=== PROBLEM TO SOLVE ===
For the data below, report only the number of lines containing the string "Apartamento".
_ _ _ _ _ _ _
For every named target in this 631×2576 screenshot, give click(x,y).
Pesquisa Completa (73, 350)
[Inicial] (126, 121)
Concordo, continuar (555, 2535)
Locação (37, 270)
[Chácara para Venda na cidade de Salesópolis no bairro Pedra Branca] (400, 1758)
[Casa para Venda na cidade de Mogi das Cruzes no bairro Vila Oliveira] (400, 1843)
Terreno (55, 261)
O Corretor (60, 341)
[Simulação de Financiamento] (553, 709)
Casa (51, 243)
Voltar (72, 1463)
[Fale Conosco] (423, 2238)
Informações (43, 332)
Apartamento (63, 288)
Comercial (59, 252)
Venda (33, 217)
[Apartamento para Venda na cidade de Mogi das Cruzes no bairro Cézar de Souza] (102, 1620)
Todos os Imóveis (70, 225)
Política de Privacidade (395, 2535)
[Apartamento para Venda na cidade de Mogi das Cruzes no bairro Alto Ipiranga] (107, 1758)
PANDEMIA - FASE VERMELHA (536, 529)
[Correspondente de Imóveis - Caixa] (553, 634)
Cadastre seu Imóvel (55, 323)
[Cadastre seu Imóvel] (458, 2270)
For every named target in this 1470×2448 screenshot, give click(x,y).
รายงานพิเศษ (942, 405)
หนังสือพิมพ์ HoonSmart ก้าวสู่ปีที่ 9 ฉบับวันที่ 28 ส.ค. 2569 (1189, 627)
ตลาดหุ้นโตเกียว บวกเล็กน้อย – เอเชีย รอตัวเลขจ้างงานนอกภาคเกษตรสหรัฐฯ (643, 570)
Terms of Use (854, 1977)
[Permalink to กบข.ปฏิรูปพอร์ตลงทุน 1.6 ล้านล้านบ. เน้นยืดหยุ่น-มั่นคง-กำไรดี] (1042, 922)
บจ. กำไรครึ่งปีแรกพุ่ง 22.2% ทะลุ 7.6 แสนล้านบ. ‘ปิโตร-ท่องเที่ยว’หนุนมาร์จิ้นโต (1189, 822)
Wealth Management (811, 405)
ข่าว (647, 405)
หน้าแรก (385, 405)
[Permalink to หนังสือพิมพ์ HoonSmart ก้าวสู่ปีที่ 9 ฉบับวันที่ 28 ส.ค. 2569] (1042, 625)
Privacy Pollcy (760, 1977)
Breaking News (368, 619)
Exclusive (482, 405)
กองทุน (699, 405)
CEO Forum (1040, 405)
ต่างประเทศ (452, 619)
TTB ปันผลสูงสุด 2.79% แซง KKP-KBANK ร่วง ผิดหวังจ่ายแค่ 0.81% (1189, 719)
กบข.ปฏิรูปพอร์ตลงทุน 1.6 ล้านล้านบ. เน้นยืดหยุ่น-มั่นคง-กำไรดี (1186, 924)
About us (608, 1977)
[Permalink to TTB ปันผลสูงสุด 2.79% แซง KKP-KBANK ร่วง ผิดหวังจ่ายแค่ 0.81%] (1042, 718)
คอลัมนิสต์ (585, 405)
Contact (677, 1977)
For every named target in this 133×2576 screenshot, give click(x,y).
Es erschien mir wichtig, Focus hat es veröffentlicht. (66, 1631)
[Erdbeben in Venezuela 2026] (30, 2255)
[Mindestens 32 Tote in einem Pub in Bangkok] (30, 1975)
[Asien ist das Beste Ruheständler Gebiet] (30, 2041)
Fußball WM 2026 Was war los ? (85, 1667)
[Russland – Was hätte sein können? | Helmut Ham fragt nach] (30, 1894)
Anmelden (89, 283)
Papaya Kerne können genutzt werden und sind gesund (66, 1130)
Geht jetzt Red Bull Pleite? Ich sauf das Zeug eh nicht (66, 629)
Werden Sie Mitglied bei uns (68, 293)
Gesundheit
_ _ _ _ _ _ _
=== RESPONSE TO THE TASK ===
3